[Pixel coordinate grounding data]
((
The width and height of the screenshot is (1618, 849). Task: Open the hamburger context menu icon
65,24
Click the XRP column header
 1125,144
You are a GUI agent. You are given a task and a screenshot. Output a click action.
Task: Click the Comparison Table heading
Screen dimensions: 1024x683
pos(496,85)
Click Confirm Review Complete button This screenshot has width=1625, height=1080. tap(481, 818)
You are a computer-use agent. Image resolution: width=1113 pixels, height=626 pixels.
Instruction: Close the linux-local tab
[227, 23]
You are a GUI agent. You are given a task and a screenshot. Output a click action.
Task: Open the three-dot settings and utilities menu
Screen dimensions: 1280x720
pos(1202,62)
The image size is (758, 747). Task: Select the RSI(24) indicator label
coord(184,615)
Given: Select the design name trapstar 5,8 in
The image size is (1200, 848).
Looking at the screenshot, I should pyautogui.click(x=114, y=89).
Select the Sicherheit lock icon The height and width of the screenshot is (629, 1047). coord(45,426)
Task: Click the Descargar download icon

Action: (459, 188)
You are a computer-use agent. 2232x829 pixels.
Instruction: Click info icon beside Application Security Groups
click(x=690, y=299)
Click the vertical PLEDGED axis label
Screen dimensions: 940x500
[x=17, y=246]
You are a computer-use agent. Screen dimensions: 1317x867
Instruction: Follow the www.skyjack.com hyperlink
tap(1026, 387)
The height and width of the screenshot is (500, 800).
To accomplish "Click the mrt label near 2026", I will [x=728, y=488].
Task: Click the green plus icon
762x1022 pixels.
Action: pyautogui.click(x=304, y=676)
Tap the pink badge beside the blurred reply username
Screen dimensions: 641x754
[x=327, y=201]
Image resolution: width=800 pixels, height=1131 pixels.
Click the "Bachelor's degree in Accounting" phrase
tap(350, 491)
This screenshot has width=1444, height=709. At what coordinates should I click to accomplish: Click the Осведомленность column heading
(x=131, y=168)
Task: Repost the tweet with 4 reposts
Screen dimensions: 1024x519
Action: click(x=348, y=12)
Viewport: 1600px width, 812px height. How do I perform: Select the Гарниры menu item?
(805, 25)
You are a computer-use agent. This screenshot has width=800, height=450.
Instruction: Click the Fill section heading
))
## EXERCISE PROMPT
Reproduce each of the records word for word.

## OUTPUT OF THE EXERCISE
The width and height of the screenshot is (1618, 849). Task: Open the hamburger context menu icon
65,24
Click the XRP column header
 1125,144
You are a GUI agent. You are given a task and a screenshot. Output a click action.
Task: Click the Comparison Table heading
Screen dimensions: 1024x683
pos(496,85)
Click Confirm Review Complete button This screenshot has width=1625, height=1080. tap(481, 818)
You are a computer-use agent. Image resolution: width=1113 pixels, height=626 pixels.
Instruction: Close the linux-local tab
[227, 23]
You are a GUI agent. You are given a task and a screenshot. Output a click action.
Task: Open the three-dot settings and utilities menu
Screen dimensions: 1280x720
pos(1202,62)
The image size is (758, 747). Task: Select the RSI(24) indicator label
coord(184,615)
Given: Select the design name trapstar 5,8 in
The image size is (1200, 848).
Looking at the screenshot, I should pyautogui.click(x=114, y=89).
Select the Sicherheit lock icon The height and width of the screenshot is (629, 1047). coord(45,426)
Task: Click the Descargar download icon

Action: (459, 188)
You are a computer-use agent. 2232x829 pixels.
Instruction: Click info icon beside Application Security Groups
click(x=690, y=299)
Click the vertical PLEDGED axis label
Screen dimensions: 940x500
[x=17, y=246]
You are a computer-use agent. Screen dimensions: 1317x867
Instruction: Follow the www.skyjack.com hyperlink
tap(1026, 387)
The height and width of the screenshot is (500, 800).
To accomplish "Click the mrt label near 2026", I will [x=728, y=488].
Task: Click the green plus icon
762x1022 pixels.
Action: pyautogui.click(x=304, y=676)
Tap the pink badge beside the blurred reply username
Screen dimensions: 641x754
[x=327, y=201]
Image resolution: width=800 pixels, height=1131 pixels.
Click the "Bachelor's degree in Accounting" phrase
tap(350, 491)
This screenshot has width=1444, height=709. At what coordinates should I click to accomplish: Click the Осведомленность column heading
(x=131, y=168)
Task: Repost the tweet with 4 reposts
Screen dimensions: 1024x519
Action: click(x=348, y=12)
Viewport: 1600px width, 812px height. How do I perform: Select the Гарниры menu item?
(805, 25)
You are a computer-use agent. This screenshot has width=800, height=450.
Instruction: Click the Fill section heading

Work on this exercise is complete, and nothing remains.